Shortly after, the Laikipiak were defeated by the Naivasha such that the latter were left as the only military power strong enough to contest the grazing rights to the Uasin Gishu plateau with the rising Nandi.

Several inconclusive skirmishes took place between the two until eventually, the Naivasha were routed at Ziwa and chased back into the Rift Valley. Thus the Nandi had unchallenged access to the pastures and salt licks throughout the vast Uasin Gishu plateau. Cattle and captives swelled the Nandi animal and human populations.

==Kimnyole's death==
Trouble began for Kimnyole in the late 1880s, starting about 1888, when disaster struck the Nandi in the form of rinderpest cattle disease which was spreading round Kenya at this time.

Kimnyole was blamed for not having warned the warriors who went out to raid and brought back rinderpest infected cattle. It was noted that only his cattle had not died. He was also accused of sanctioning a combined raid of Nandi bororiosiek that had resulted in disaster when large numbers of Nandi warriors were killed.

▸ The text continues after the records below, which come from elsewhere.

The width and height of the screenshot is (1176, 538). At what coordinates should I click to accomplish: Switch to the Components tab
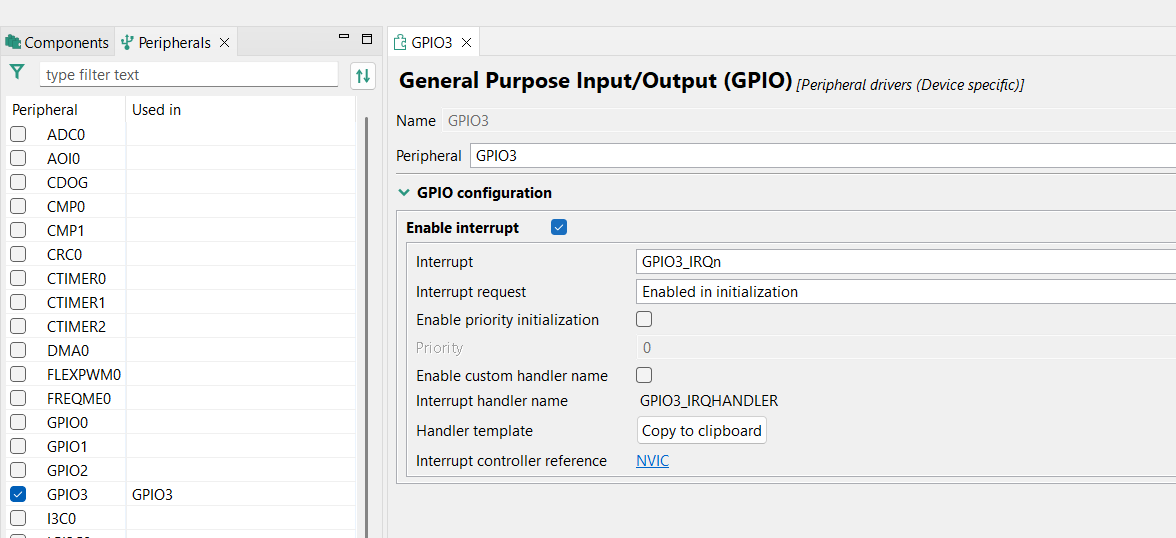[58, 43]
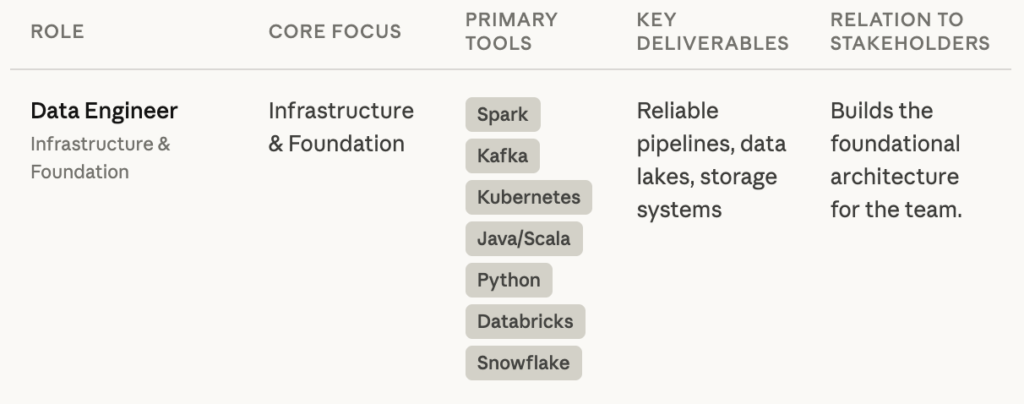Viewport: 1024px width, 404px height.
Task: Click the Kubernetes tool tag
Action: coord(528,197)
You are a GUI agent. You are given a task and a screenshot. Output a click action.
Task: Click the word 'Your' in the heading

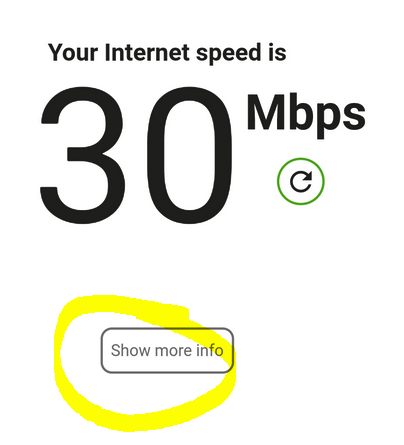click(73, 53)
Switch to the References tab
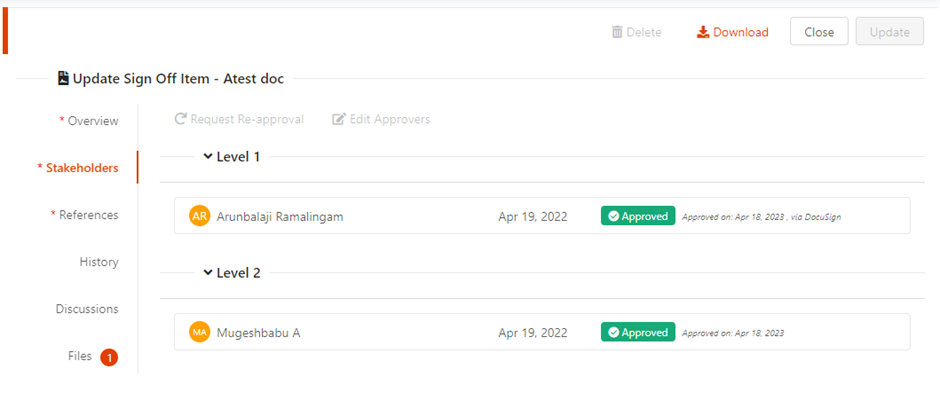This screenshot has height=408, width=940. click(x=85, y=214)
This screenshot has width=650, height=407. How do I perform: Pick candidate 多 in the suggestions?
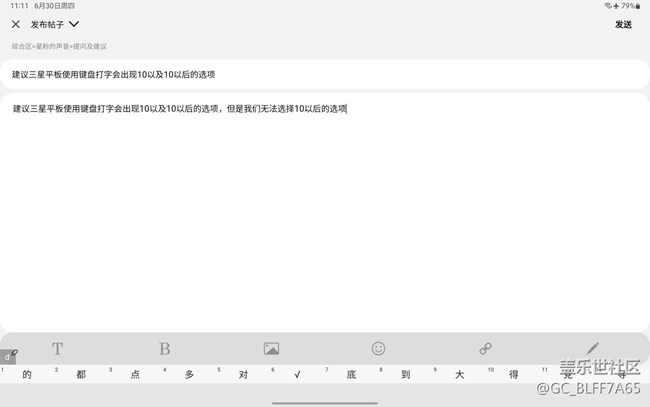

Kimnyole Arap Turukat was thus sentenced to death in 1890 and was stoned to death by representatives of some bororiosiek.

==Succession==
Kimnyole's death led to a succession dispute between his two sons; Koitalel Arap Samoei and Kipchomber Arap Koilege. Factions formed around the two aspirants and minor skirmishes took place between their supporters but this did not extend to full-scale war. The dispute ended with the defeat of Kipchomber Arap Koilege in 1895, after which he fled to the Kipsigis with his supporters, becoming the first Kipsigis Orgoiyot.